NOKESVILLE, Va. — The cavernous gymnasium at Patriot High School can be intimidating for 15-year-old Kristin Ansah. When students break out the hockey sticks before gym class, she ducks for cover.

"I don't work out," she said. "I don't play sports."

But Kristin looks forward to her physical education classes because her teachers let her choose what she wants to play. During the first unit, she bypassed football and tennis for jump-rope games with her friends.

The program at the Prince William County school is part of a national effort to mobilize a generation that has been labeled the most sedentary in the nation's history.

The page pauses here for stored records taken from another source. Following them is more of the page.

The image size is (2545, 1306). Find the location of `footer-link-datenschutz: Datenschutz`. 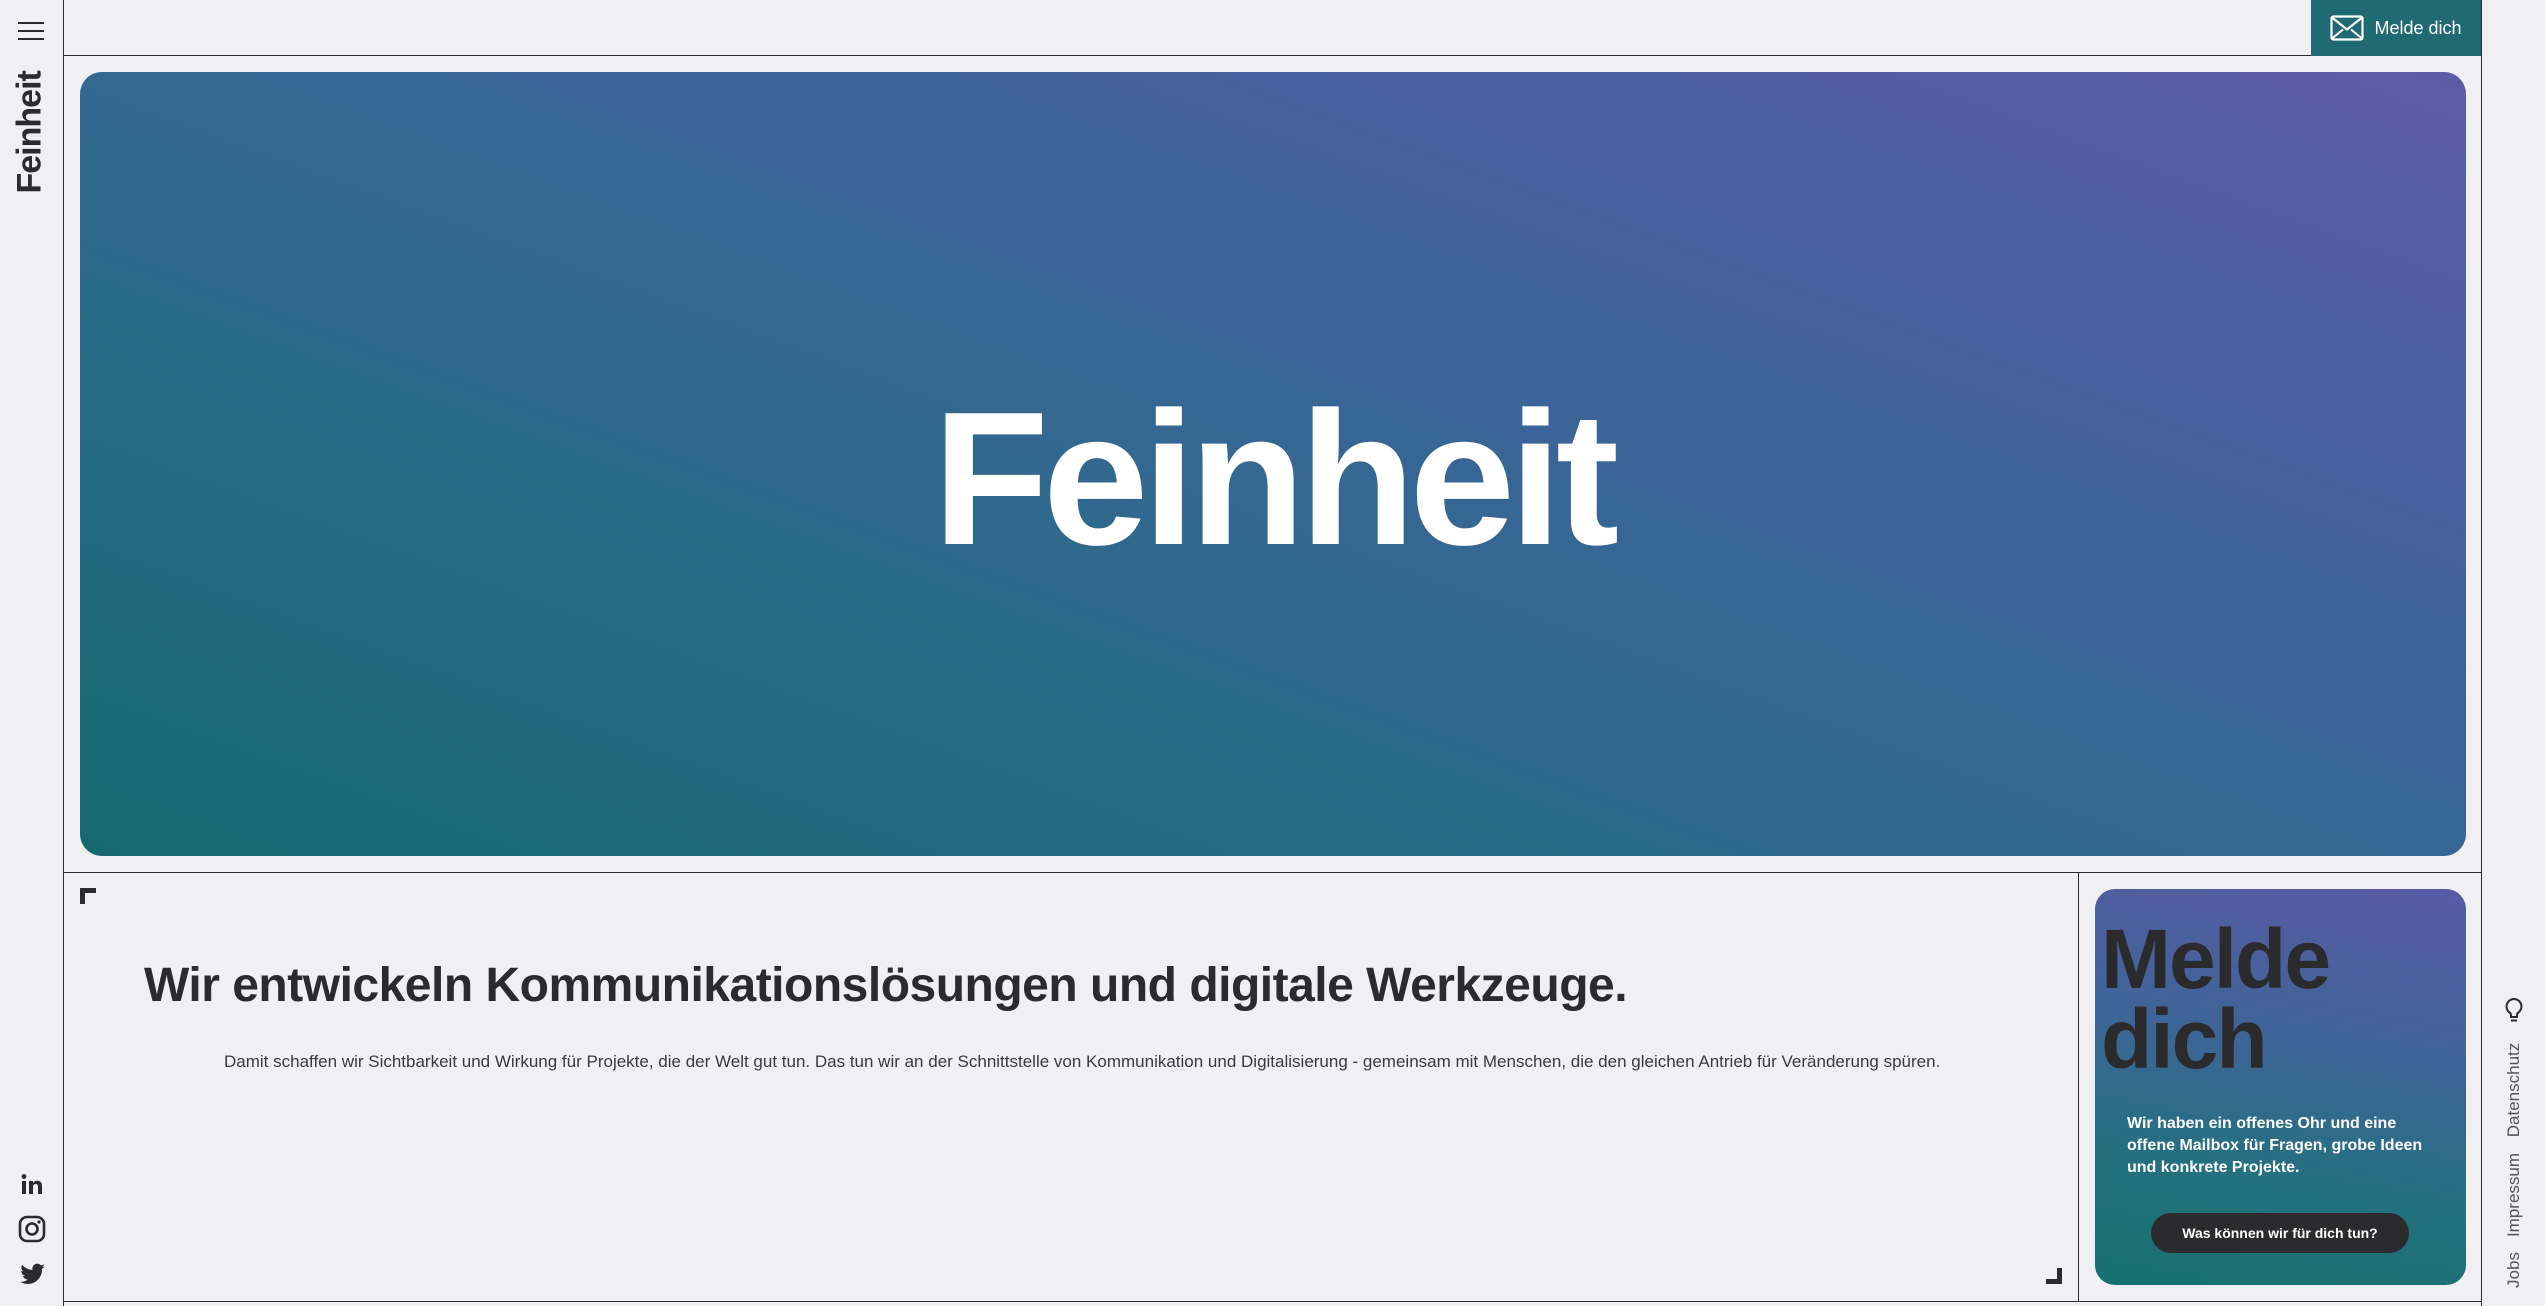

footer-link-datenschutz: Datenschutz is located at coordinates (2514, 1090).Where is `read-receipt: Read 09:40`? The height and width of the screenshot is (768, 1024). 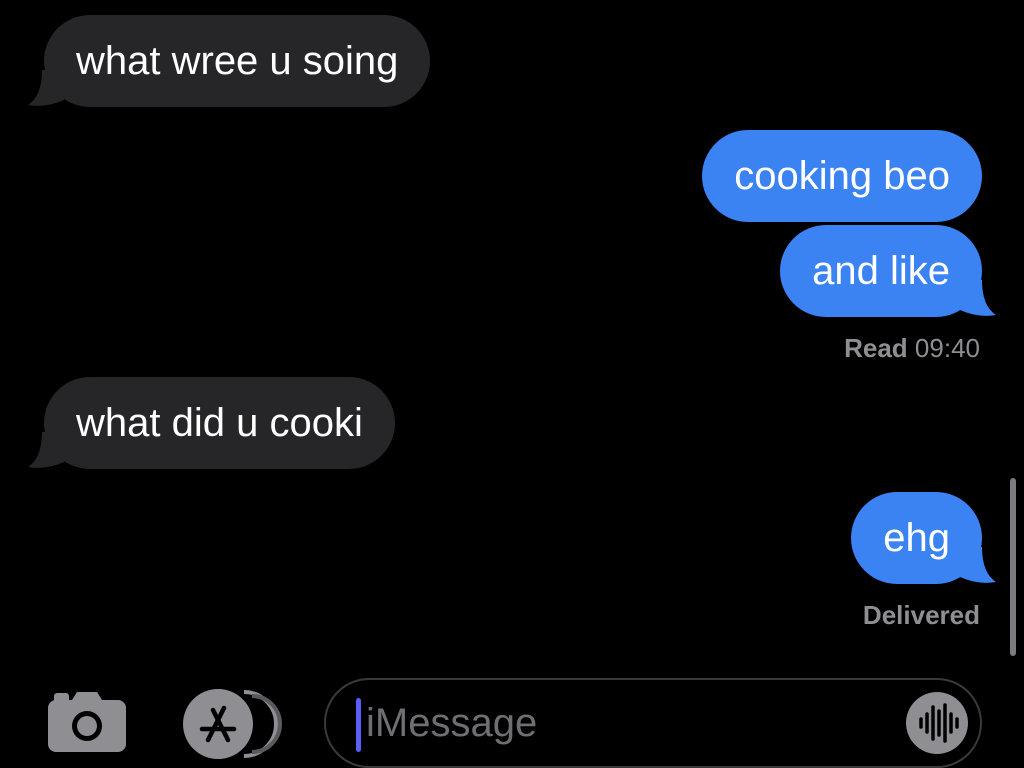 read-receipt: Read 09:40 is located at coordinates (912, 348).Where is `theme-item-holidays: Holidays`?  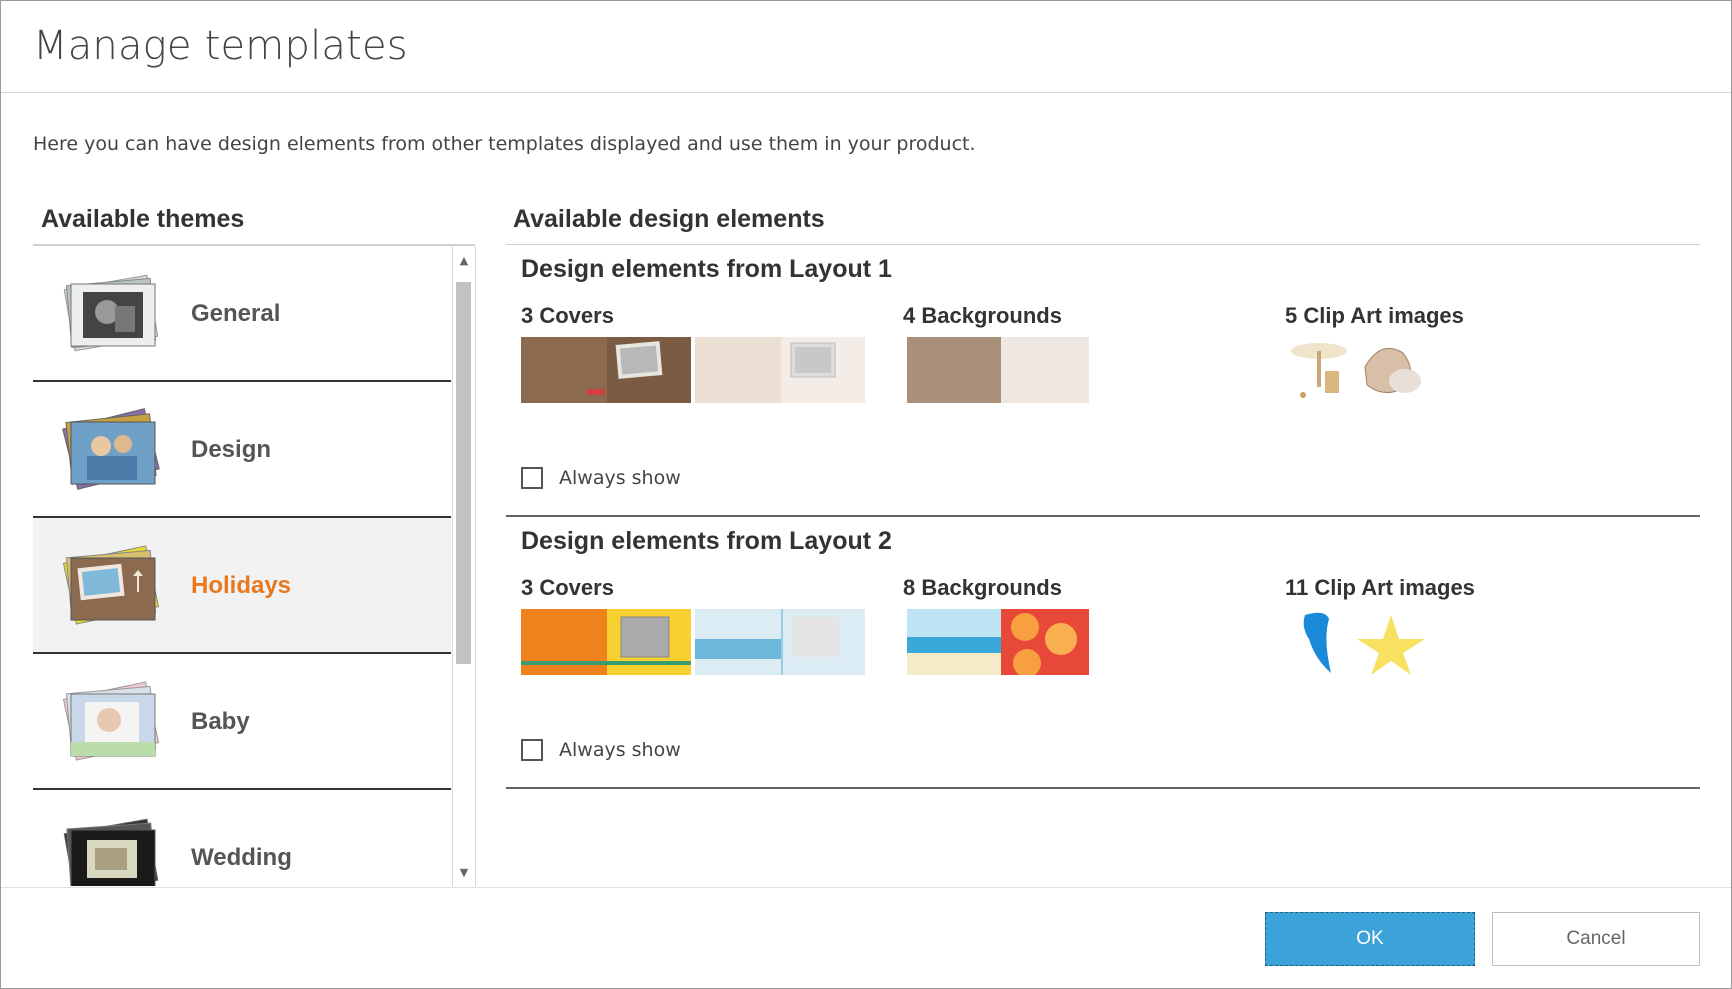
theme-item-holidays: Holidays is located at coordinates (242, 586).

It represents a shift in physical education to reverse the trend of inertia, with gym teachers working harder to make sure their classes don't appeal just to the most athletic students while the rest of the kids in school-issued shorts are left sitting on the sidelines.

"The country depends on us to do something different than what we have been doing," said Dolly Lambdin, president of the Society of Health and Physical Educators. "We cared too much about who is the best, who can do the most push-ups, and not nearly enough about what it means to be healthy and physically active for a lifetime."

Out are dodgeball and other sports that use kids as targets, contests that reward students who are the strongest and exercise doled out (or withheld) as a form of punishment.

In are personal fitness plans, target heart-rate zones, and sports that play to different strengths and introduce students to activities they can pursue across a lifetime.

Some people are wary of the changes, worrying that the cultural shift could soften the nation's children.

"It's becoming too politically correct," said Dennis Senibaldi, a school board member in Windham, N.H., who advocated against a policy in his district to ban dodgeball last year.

"We want to teach kids you don't always get first place, you don't always get a trophy. ... My son didn't make the seventh-grade soccer team. Should we get rid of the soccer program because not everyone made it?"